(REQUIRED WORK) Lines below that include the word "computer" should each be copied.

____ RECORDS

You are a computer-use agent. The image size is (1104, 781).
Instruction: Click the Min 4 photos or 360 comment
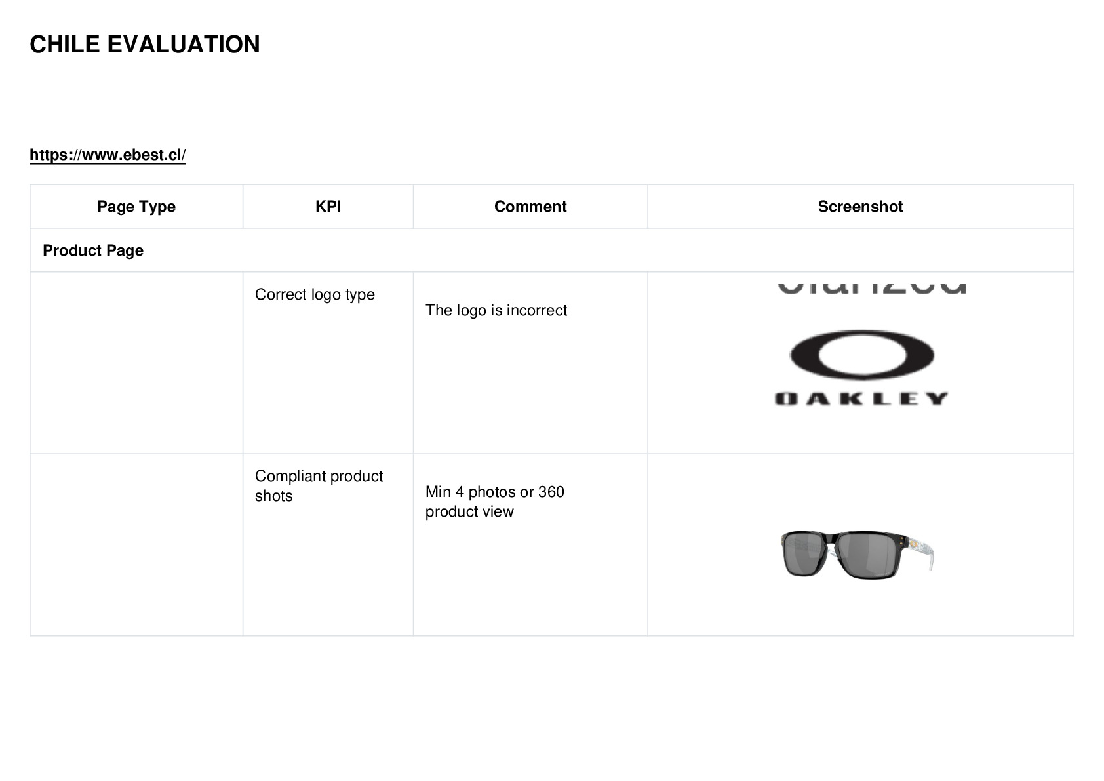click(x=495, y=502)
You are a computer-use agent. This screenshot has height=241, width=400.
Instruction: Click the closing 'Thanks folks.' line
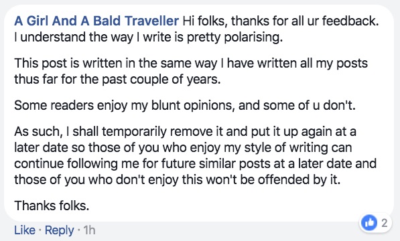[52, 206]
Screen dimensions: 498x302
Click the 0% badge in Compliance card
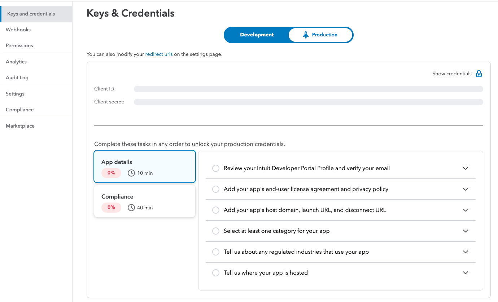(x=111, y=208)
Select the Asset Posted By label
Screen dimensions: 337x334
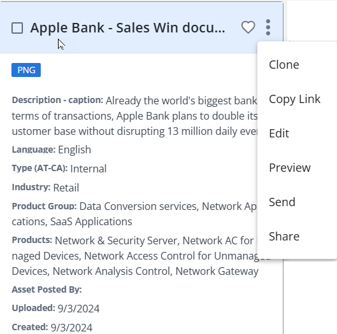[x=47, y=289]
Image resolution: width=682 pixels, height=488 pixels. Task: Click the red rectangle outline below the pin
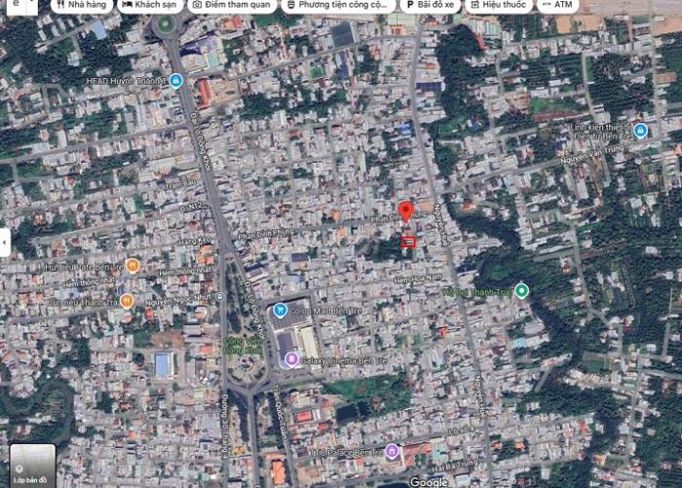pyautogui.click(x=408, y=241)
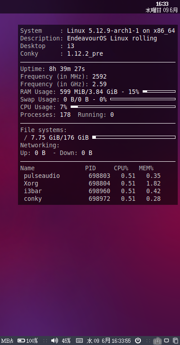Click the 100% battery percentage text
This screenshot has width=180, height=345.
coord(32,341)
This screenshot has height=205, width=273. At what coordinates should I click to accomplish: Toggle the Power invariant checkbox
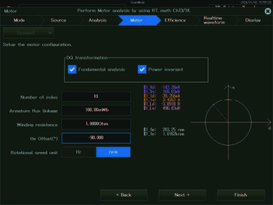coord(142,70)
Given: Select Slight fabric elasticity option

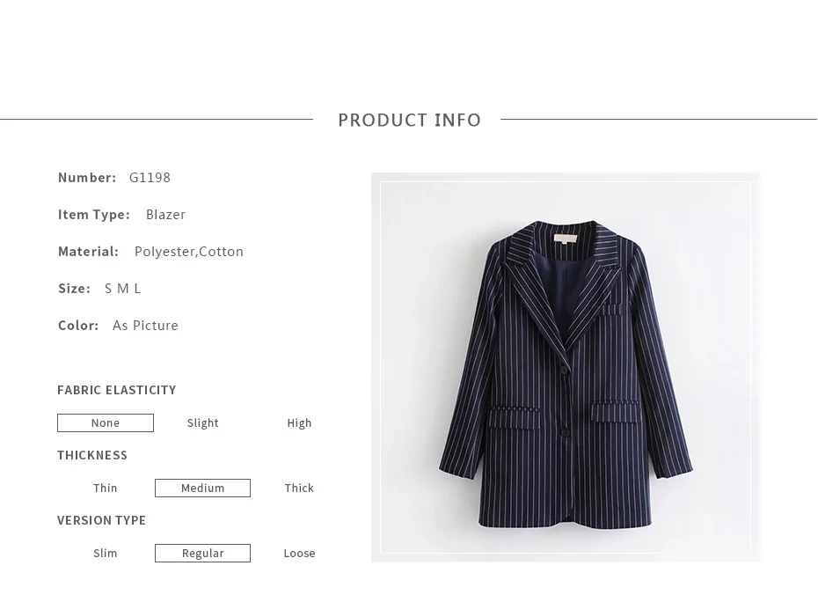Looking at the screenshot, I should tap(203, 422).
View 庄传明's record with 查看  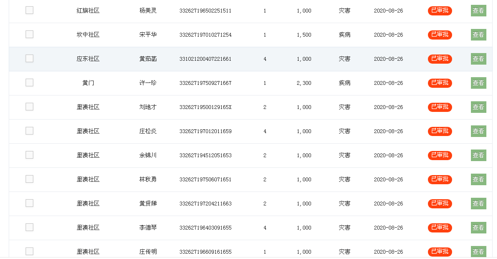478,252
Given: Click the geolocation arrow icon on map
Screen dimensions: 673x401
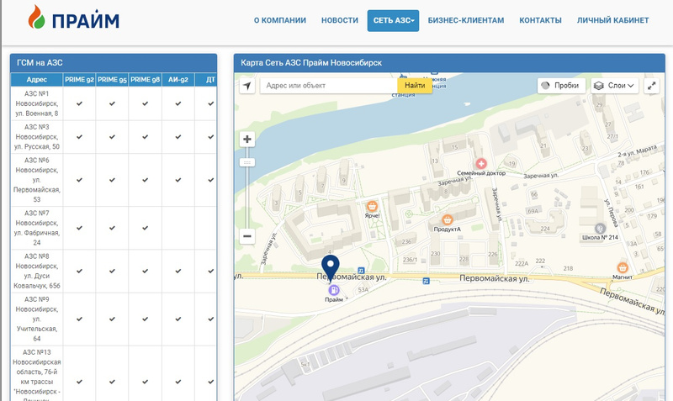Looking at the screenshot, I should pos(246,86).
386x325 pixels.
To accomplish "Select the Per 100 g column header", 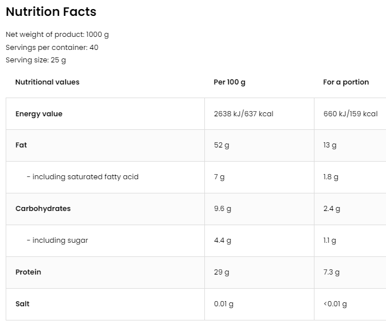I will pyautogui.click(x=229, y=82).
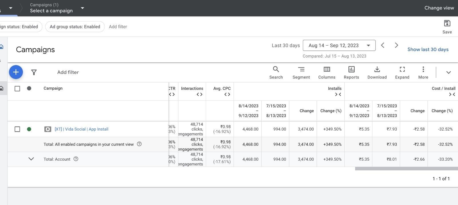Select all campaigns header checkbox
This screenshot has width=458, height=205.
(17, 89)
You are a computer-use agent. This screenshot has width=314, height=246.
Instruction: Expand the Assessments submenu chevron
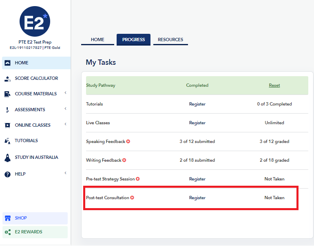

________
____ RECORDS

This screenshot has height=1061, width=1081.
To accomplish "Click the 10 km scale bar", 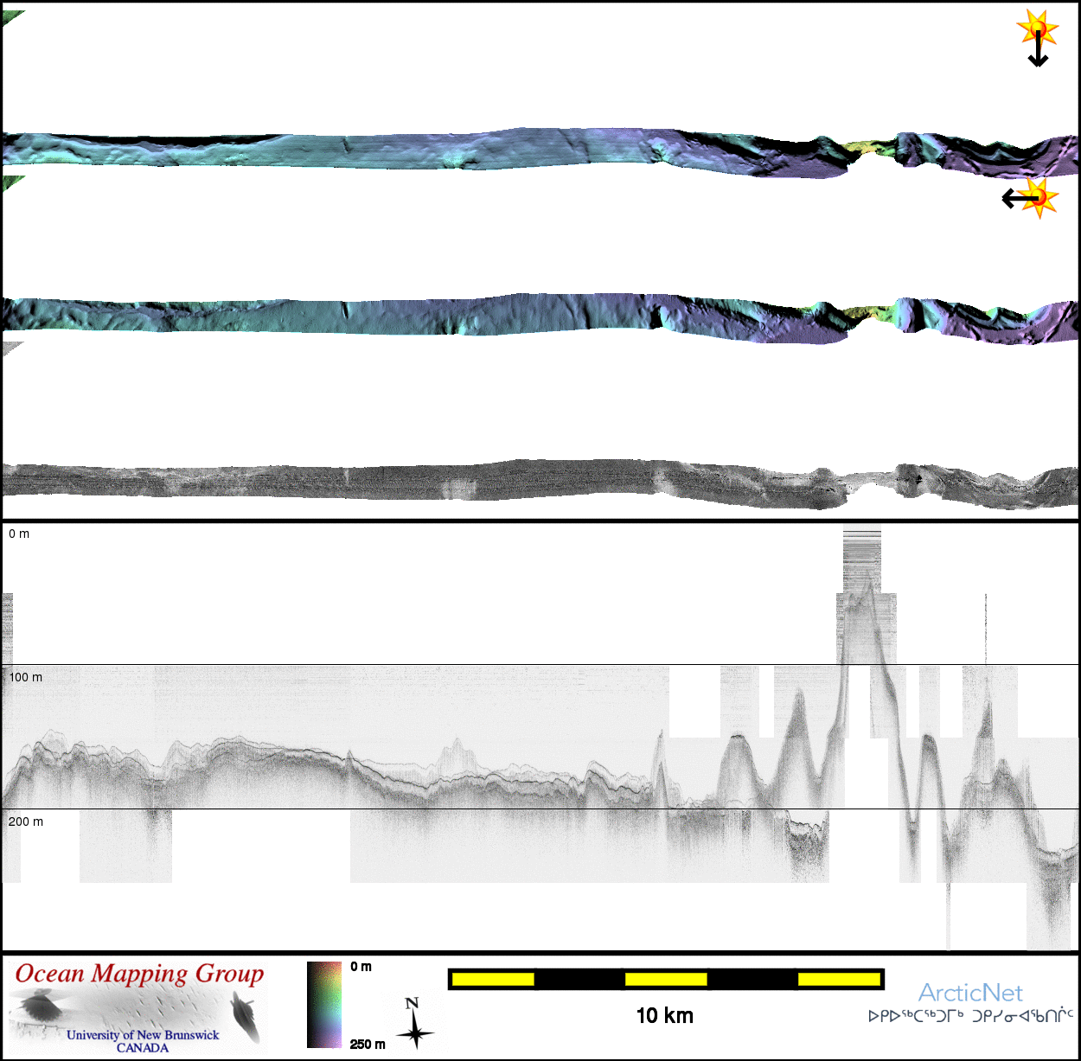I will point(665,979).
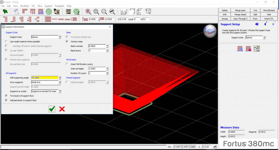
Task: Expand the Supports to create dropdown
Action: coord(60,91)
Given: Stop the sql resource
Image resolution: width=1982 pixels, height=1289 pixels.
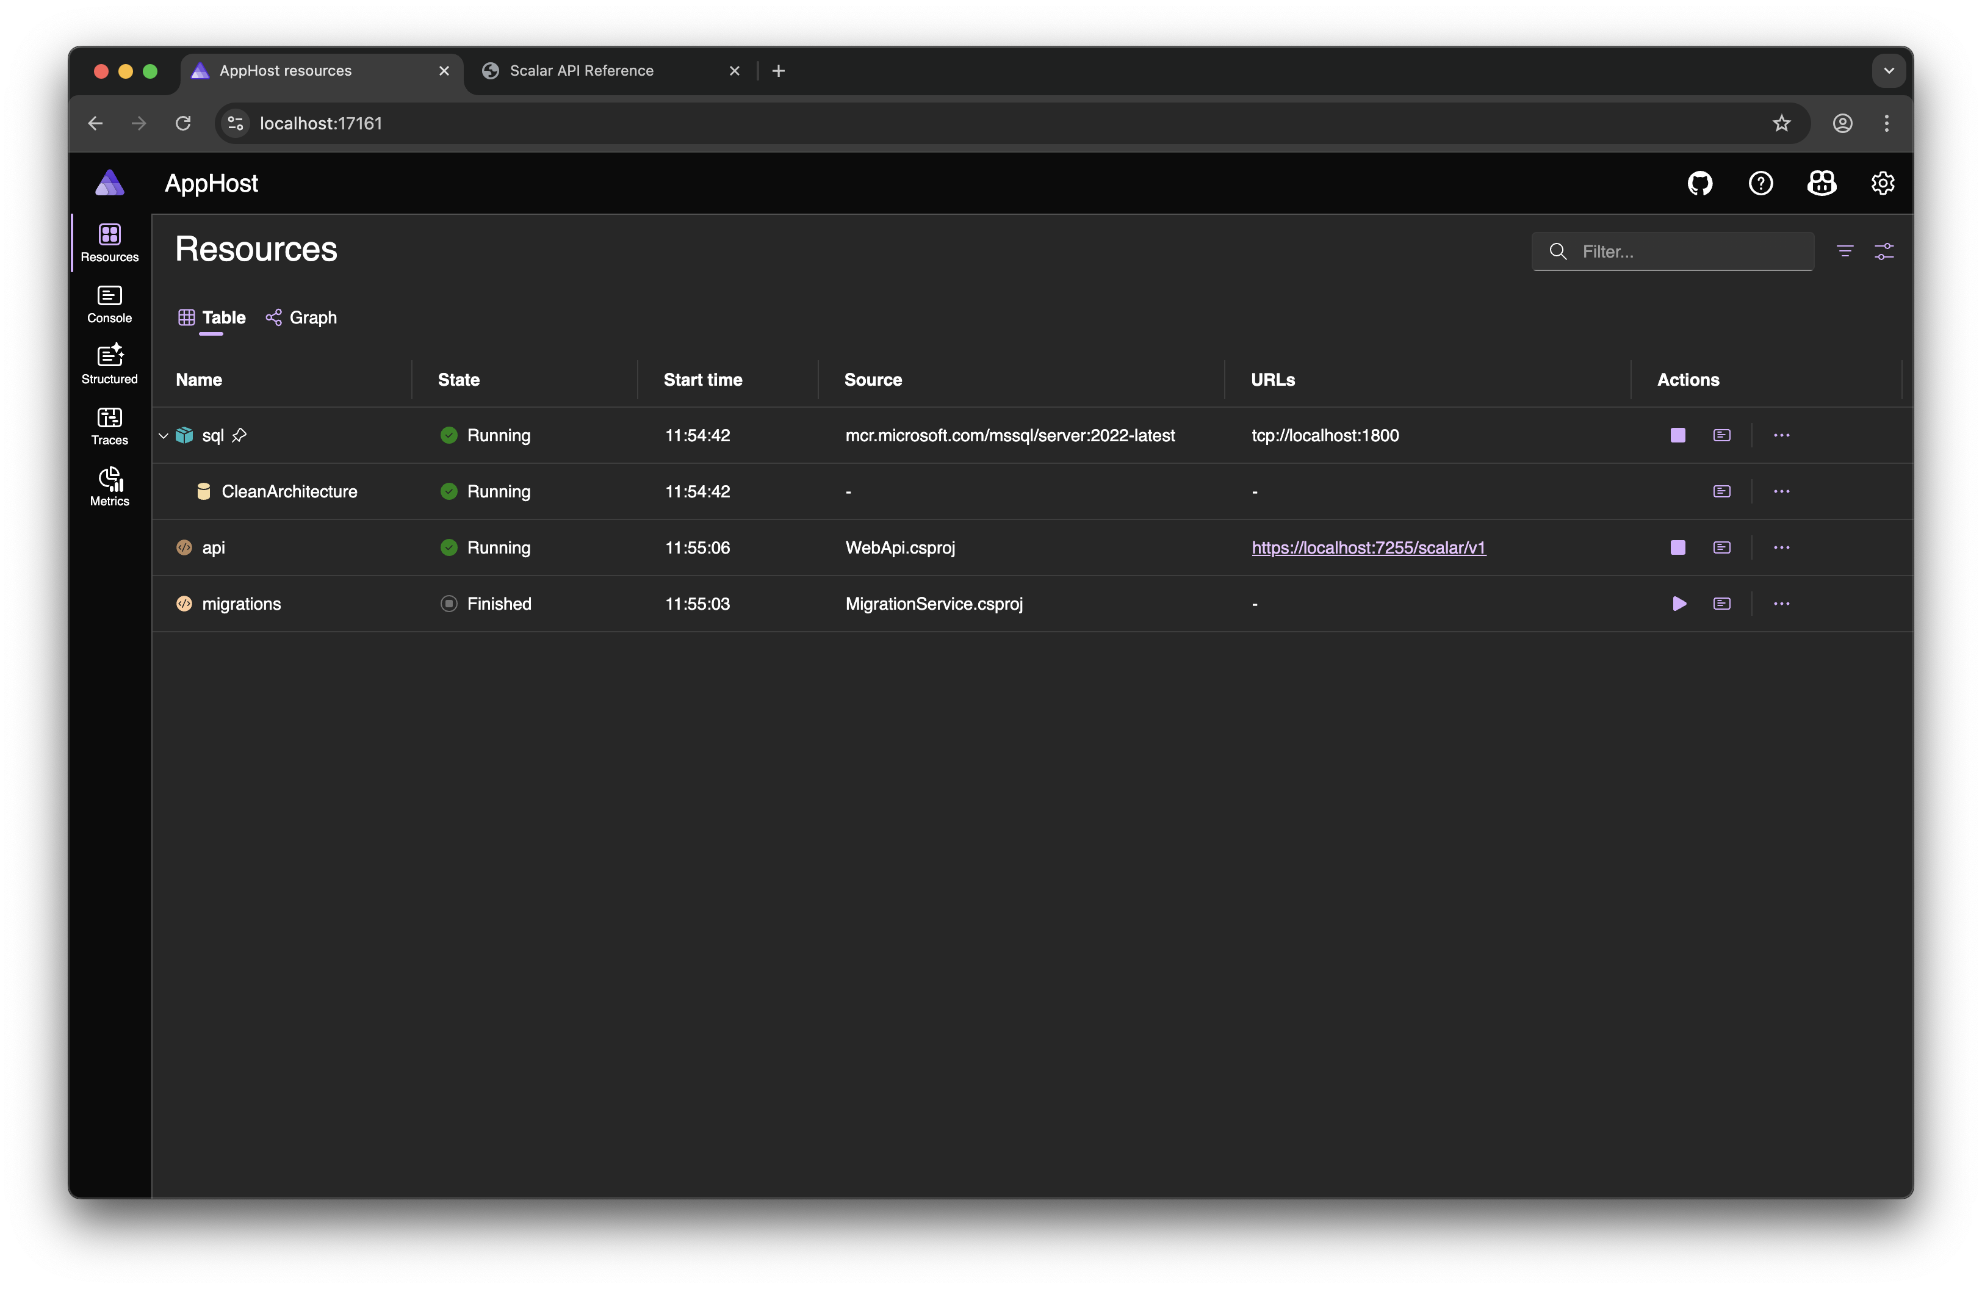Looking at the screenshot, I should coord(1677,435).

________

(WRITTEN ANSWER)
You are a computer-use agent. The image size is (1104, 781).
You are a computer-use agent. This screenshot has height=241, width=400.
You are a computer-use agent. This screenshot has width=314, height=246.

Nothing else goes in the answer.